I think his instincts are right. He has good gut-level reasons to think as he does, but he’s made a fundamental error of reducing a question of the nature of being, or of particular entities, to questions about human knowledge or human language. This is the original sin which leads to a corresponding fragmentation of reality. The world is divided into categories defined, in this case, by the attitudes which have led to the accomplishments and dead-ends of analytical philosophy. And these categories, though more mutable, aren’t so much different from the substance-dualism categories of body-soul, matter-spirit. I address the general issue of the modern fragmentation of knowledge in the freely downloadable book, Four Kinds of Knowledge, where I argue, however inadequately at times, for the ultimate unity of created being and, hence, of our knowledge of created being.
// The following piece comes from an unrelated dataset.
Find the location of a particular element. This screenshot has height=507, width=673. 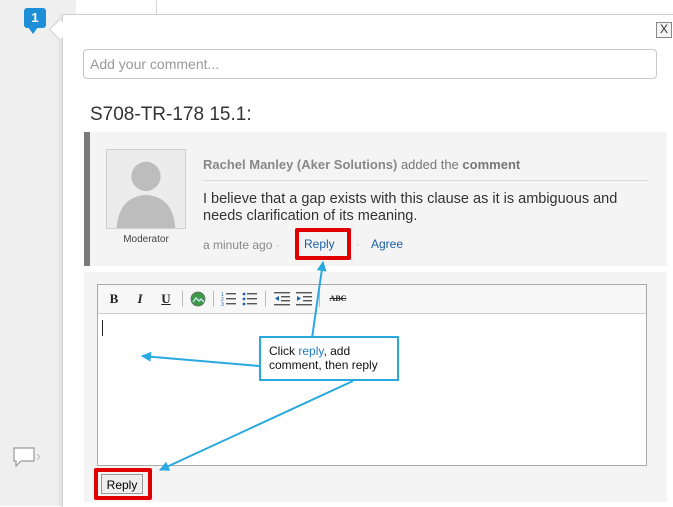

comment-count-badge: 1 is located at coordinates (35, 21).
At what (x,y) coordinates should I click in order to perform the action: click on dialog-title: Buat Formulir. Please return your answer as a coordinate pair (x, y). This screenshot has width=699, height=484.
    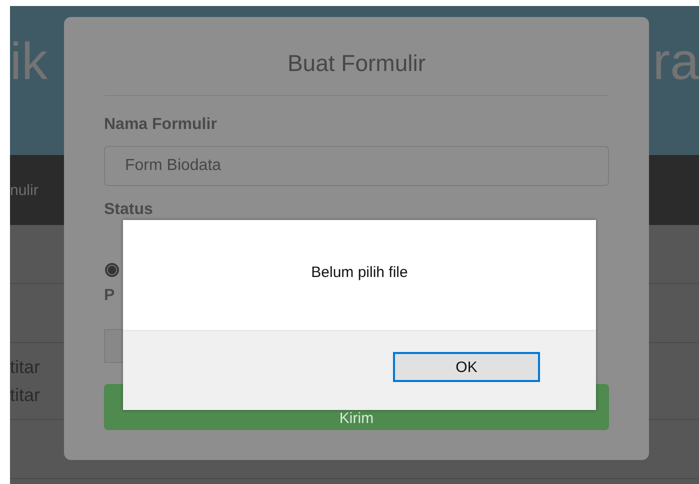
    Looking at the image, I should click on (356, 63).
In September of 2012, I wrote an essay, Physics, Politics, and Metaphysics, in response to an essay by Ken Masugi lamenting the tendency of modern political scientists to conduct only quantitative empirical studies to the exclusion of philosophical analyses and contemplations. I would recommend anyone interested in this subject to read my entire essay, but I’ll provide a quote summarizing much of my position:
In my critique of our general inability to understand created being, not just human politics, I’ve pointed to one way of expanding those limited understandings and maybe correcting those understandings by borrowing from those fields such as quantum physics and gravitational theory which have penetrated to some pretty abstract realms of created being from their particular viewpoints. Modern physics has shot past the limits on created being which traditional physics and traditional meta-physics had given us. We can expand our understanding of created being, including the possible sources of moral nature for a creature, and we can do that by trying to stand upon the foundations which physics and mathematics and other sciences have given to us and trying to see what lies beyond. What is the true nature of created being? Am I right when I say there is one spectrum of created being and that concrete being is shaped from relatively more abstract being itself shaped from still more abstract being and so on until we reach the truths God manifested as the raw stuff of Creation? That is, am I right that we can consider matter as being frozen soul, in a semi-traditional way of speaking?
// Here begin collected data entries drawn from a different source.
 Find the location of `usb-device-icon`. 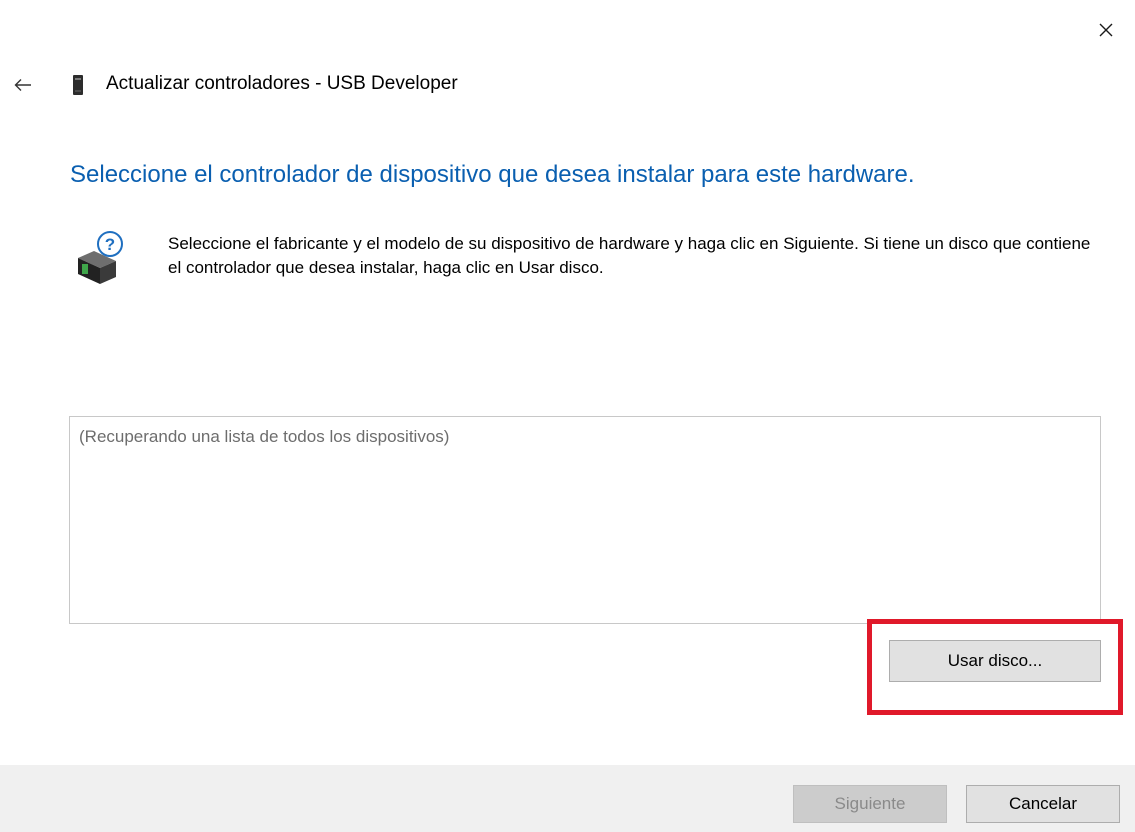

usb-device-icon is located at coordinates (78, 85).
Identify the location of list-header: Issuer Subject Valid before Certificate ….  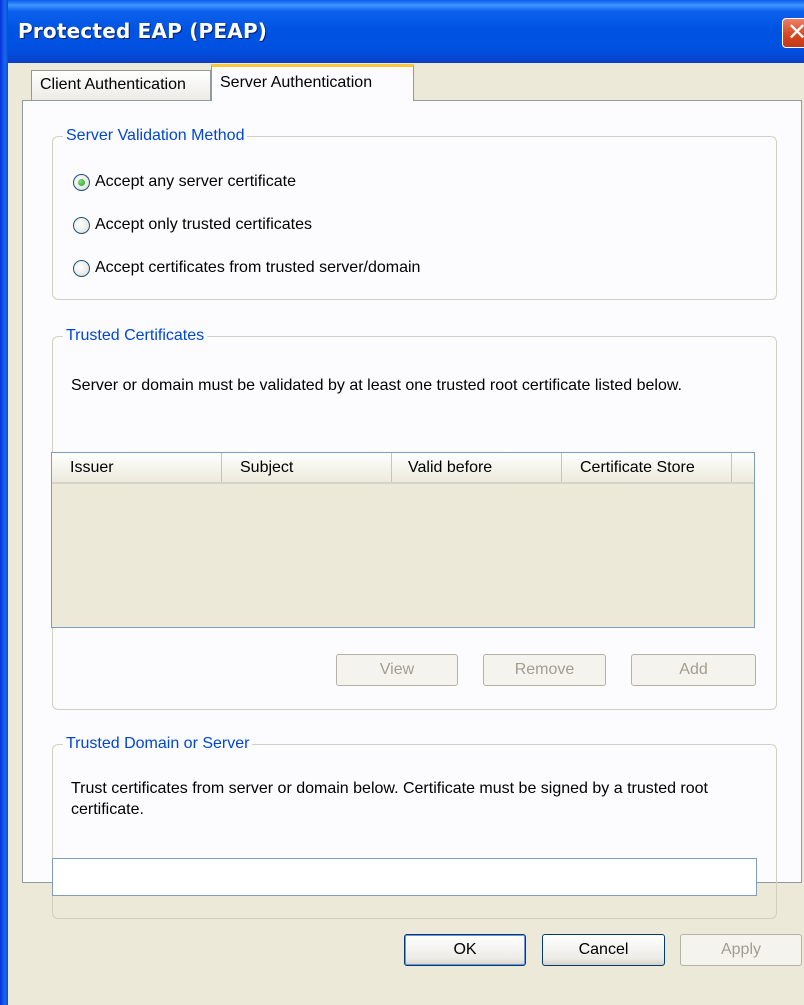
(403, 468).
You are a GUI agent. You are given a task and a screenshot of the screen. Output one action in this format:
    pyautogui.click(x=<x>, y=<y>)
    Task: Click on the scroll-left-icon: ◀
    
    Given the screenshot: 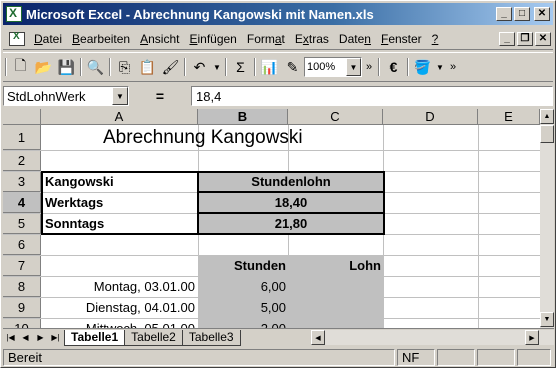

In other words, we should see depth of being in even the most concrete of nonliving objects and certainly in a human being. We see that human being as shaped from abstract realms of being which appear to us as layers `below’ his physical stuff. We also accept that all these layers of more or less abstract being come to us as manifested in that woman in front of us. The abstract is to be found in the concrete things which are shaped from the abstract as clay is still to be found in a vase. In Christian terms: as the Son of God became incarnate as a man, so does the raw stuff of Creation, manifested truths, become manifest as man. In many ways, the two complex events are quite similar.